Music - live or studio?
V and I have had the rare (for us) opportunity to go to two concerts in the past two months. Both artists we really really like - Alicia Keys and Whiskey Myers. But our experiences were vastly different between the two. Both were, honestly, phenomenal musicians. They weren’t just average garage bands who got lucky and made it big. They have serious chops and are deeply invested in their trade.
But the highlight for Alicia (for us) was that she showed us the depth and diversity of her artistry that went beyond what we know from her recordings. Her personality was a positive factor as well. She loved the audience, interacted with people who were shouting adoration to her from the crowd. She came across as so much more than her musical (and acting) library of work.
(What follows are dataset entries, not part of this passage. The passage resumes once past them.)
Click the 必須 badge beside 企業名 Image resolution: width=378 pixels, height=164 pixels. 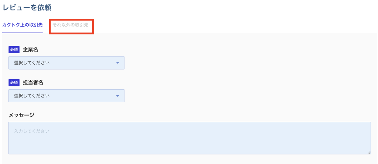coord(14,50)
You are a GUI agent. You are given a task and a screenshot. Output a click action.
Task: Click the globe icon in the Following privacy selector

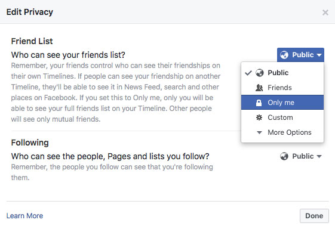[284, 156]
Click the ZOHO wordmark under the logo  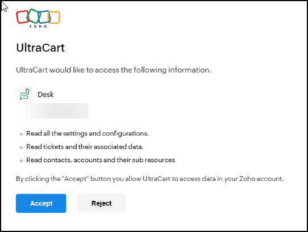pos(38,27)
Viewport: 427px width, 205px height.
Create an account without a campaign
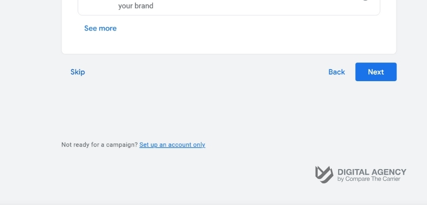click(172, 145)
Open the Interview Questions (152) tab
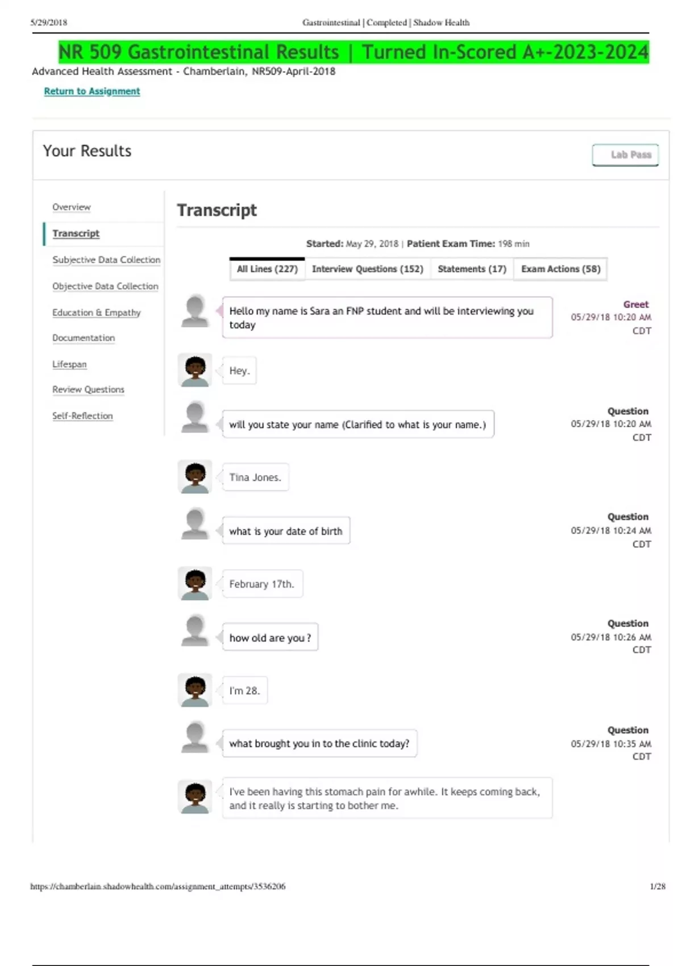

Whiskey Myers is also a band we absolutely love to listen to. Cody Cannon’s voice is that perfect balance of coarse and control wrapped up in passion. But throughout their show, each song became a bit of dueling lead guitar solos with John Jeffers and Cody Tate each displaying their incredible mastery of what Jack Black would call face-melting guitar solos. The first song… and maybe the second to showcase these two hard rocking southern good-ole-boys was everything a great guitar solo should be: unexpected, brilliant, inspirational, and full of genuine amazement. But after that, the rest of the entire concert started to feel like 2.5 hours of Free Bird: eventually it became mind-numbing and boring (with all due apology to these musicians I absolutely am a fan of!).
But here’s the beauty of our experiences: Live music has its own flavor and interpretation of the music we know from the recordings. Sometimes, a live performance makes you appreciate what more the artist has yet to reveal about themselves; other times it makes you appreciate their hard artistic choices to make a record brilliant.
The great thing about curating playlists is that I get to dabble in a lot of artists’ libraries of work. Sometimes you can just tell there is more there than could be laid down in a studio, and other times, you know the hard effort made in their studio work made their best a little better.